課題の要件:
a: 建設機械キャビン用非常脱出装置の文書によると、図5(a)は何を取り外した本装置の側断面図か。
b: 建設機械キャビン用非常脱出装置の文書を、最後の行の後から書き継いでください。

ページ抜粋:
■ ■ ■ ■

図2】本発明の第1実施形態に係る建設機械キャビン用の非常脱出装置の説明図であり、(a)は本装置の分解斜視図、(b)は(a)のb-b線断面図である。
図3】第1実施形態に係る建設機械キャビン用の非常脱出装置の説明図であり、(a)は本装置の側断面図、(b)は(a)の矢印bから見た図、(c)は(a)の矢印cから見た図、(d)は(a)のd-d線断面図である。
図4】第1実施形態に係る建設機械キャビン用の非常脱出装置の説明図であり、(e)は図3(a)のe-e線断面図、(f)は図3(a)の矢印fから見た図である。
図5】第1実施形態に係る建設機械キャビン用の非常脱出装置を作動させる第1手順を表す図であり、(a)はストッパーを取り外した本装置の側断面図、(b)は(a)のb-b線断面図である。なお、(a)は(b)のa-a線断面図に相当する。
図6】第1実施形態に係る建設機械キャビン用の非常脱出装置を作動させる第2手順を表す図であり、(a)は押込シャフトを押し込んだ本装置の側断面図、(b)は(a)のb-b線断面図である。なお、(a)は(b)のa-a線断面図に相当する。
図7】本発明の第2実施形態に係る建設機械キャビン用の非常脱出装置の説明図であり、(a)は本装置の分解斜視図、(b)は(a)のb-b線断面図である。
図8】第2実施形態に係る建設機械キャビン用の非常脱出装置の説明図であり、(a)は本装置の側断面図、(b)は(a)の矢印bから見た図、(c)は(a)の矢印cから見た図、(d)は(a)のd-d線断面図である。
図9】第2実施形態に係る建設機械キャビン用の非常脱出装置の説明図であり、(e)は図8(a)のe-e線断面図、(f)は図8(a)の矢印fから見た図である。
【発明を実施するための形態】
【0017】
以下に添付図面を参照しながら、本発明の好適な実施形態について詳細に説明する。係る実施形態に示す寸法、材料、その他具体的な数値等は、発明の理解を容易にするための例示に過ぎず、特に断る場合を除き、本発明を限定するものではない。なお、本明細書および図面において、実質的に同一の機能、構成を有する要素については、同一の符号を付することにより重複説明を省略し、また本発明に直接関係のない要素は図示を省略する。
【0018】
(建設機械のキャビン1)

■ ■ ■ ■

データ抜粋:
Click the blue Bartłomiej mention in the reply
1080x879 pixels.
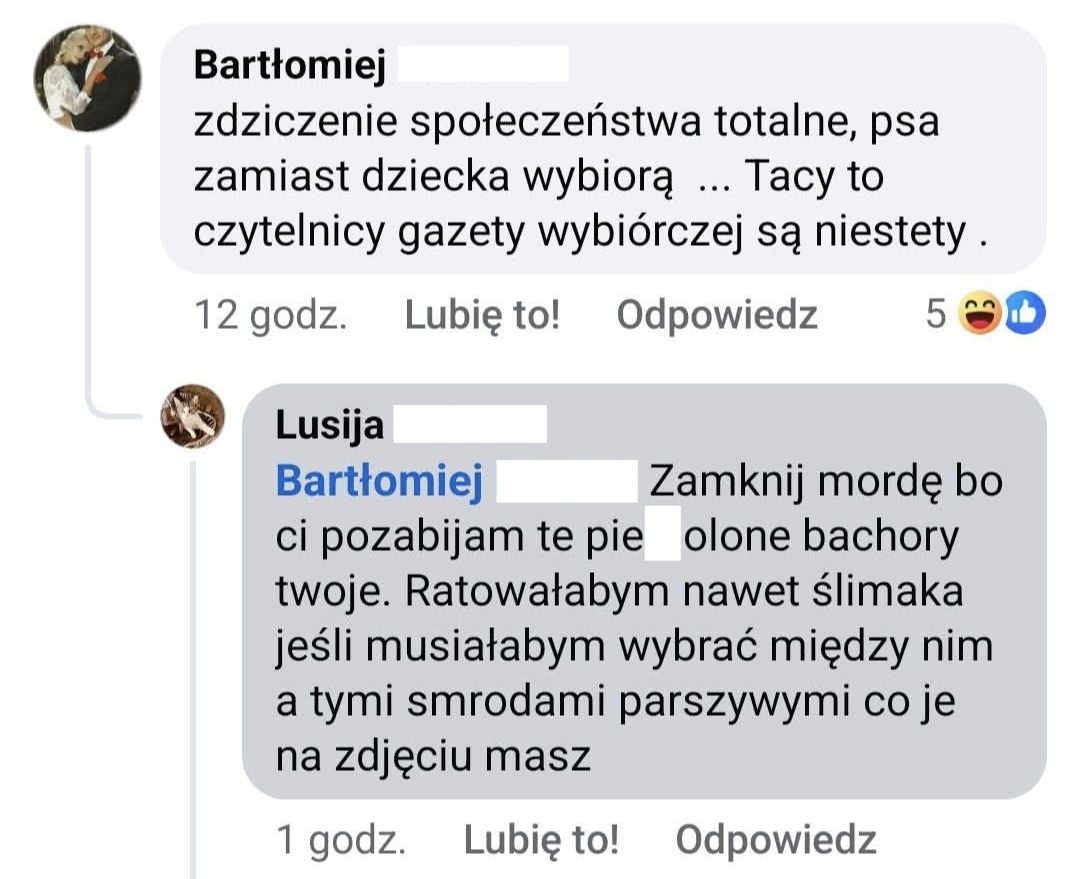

■ ■ ■ ■

解答結果:
a: ストッパーを取り外した本装置の側断面図である。

b:
図1(a)に示すように、例えば油圧ショベル等の建設機械のキャビン1の窓(リヤウィンドウやサイドウィンドウ2等)には、強化ガラス3が用いられている。図1(b)に示すように、強化ガラス3は、表面に圧縮残留応力層3aが、内部に引張残留応力層3bが形成され、これら応力が釣り合った状態となっており、通常の板ガラスと比べて割れ難く、防犯性および安全性が高い。本発明に係る建設機械キャビン用の非常脱出装置4は、この強化ガラス3を非常時にハンマー等の打撃物を用いることなく容易に確実に割るために設けられる。
【0019】
(建設機械キャビン用の非常脱出装置4:第1実施形態)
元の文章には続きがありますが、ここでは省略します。